Collected data
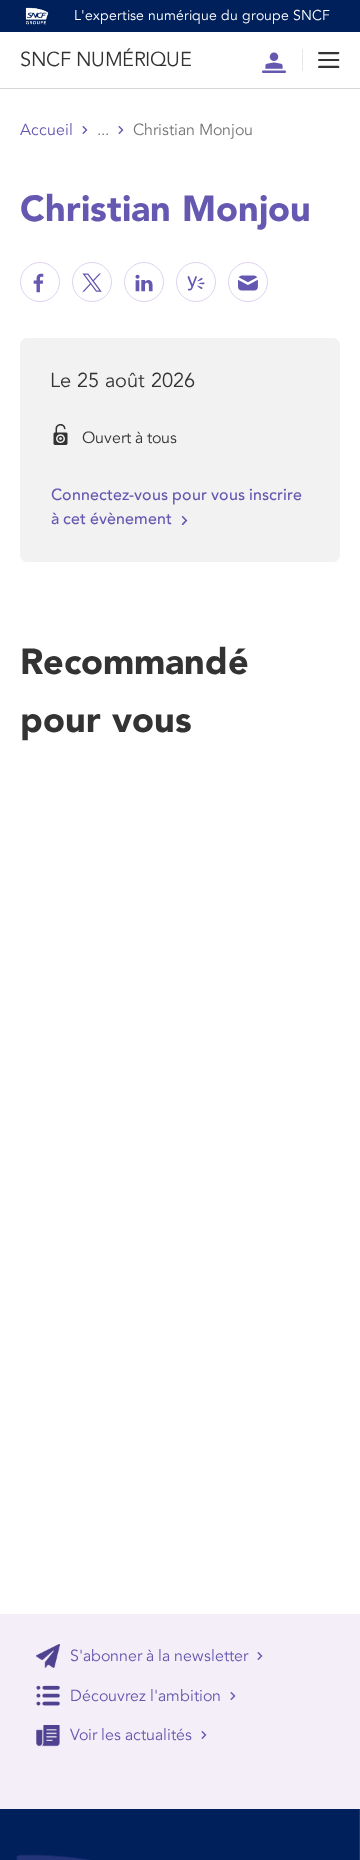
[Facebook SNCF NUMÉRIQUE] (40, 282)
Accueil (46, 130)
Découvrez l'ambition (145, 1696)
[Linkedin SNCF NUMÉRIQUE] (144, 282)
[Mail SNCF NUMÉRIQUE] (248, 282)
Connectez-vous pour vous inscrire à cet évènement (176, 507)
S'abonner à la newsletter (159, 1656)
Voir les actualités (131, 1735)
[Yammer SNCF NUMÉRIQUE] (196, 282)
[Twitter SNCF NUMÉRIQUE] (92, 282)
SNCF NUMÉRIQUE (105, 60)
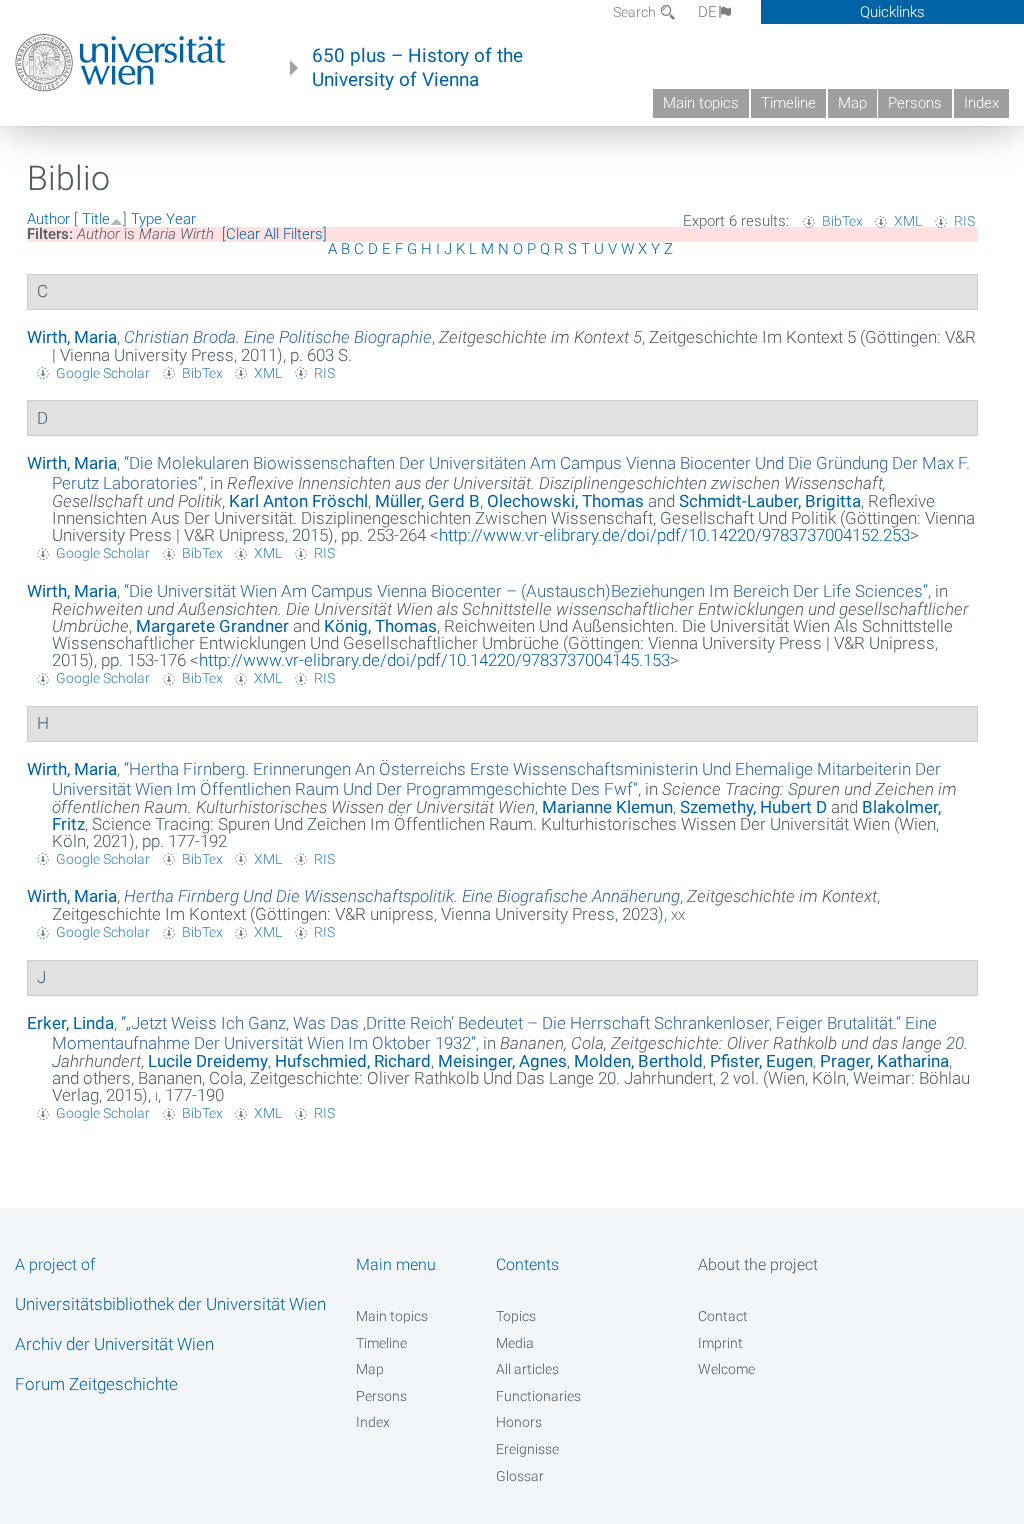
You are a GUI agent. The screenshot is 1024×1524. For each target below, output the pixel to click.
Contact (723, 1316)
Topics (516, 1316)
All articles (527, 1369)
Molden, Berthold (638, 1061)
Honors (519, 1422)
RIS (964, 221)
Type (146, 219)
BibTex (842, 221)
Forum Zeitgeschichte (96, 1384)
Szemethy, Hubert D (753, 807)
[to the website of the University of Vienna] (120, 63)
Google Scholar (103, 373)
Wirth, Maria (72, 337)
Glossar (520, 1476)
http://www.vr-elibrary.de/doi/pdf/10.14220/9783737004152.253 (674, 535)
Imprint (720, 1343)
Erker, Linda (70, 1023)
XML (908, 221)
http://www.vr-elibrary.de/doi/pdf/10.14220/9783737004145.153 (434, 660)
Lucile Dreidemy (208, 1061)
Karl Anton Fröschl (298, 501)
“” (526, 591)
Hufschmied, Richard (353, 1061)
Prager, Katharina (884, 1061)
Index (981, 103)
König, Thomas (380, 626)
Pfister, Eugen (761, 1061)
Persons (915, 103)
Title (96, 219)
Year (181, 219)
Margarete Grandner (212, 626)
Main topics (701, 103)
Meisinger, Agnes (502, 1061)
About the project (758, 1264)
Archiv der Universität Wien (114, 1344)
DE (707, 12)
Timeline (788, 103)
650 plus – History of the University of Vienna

Problem to solve: Please repeat, exactly and only, the lines from the one containing "Index (981, 103)" through the last line of the records, both included.

Result for this task:
Index (981, 103)
König, Thomas (380, 626)
Pfister, Eugen (761, 1061)
Persons (915, 103)
Title (96, 219)
Year (181, 219)
Margarete Grandner (212, 626)
Main topics (701, 103)
Meisinger, Agnes (502, 1061)
About the project (758, 1264)
Archiv der Universität Wien (114, 1344)
DE (707, 12)
Timeline (788, 103)
650 plus – History of the University of Vienna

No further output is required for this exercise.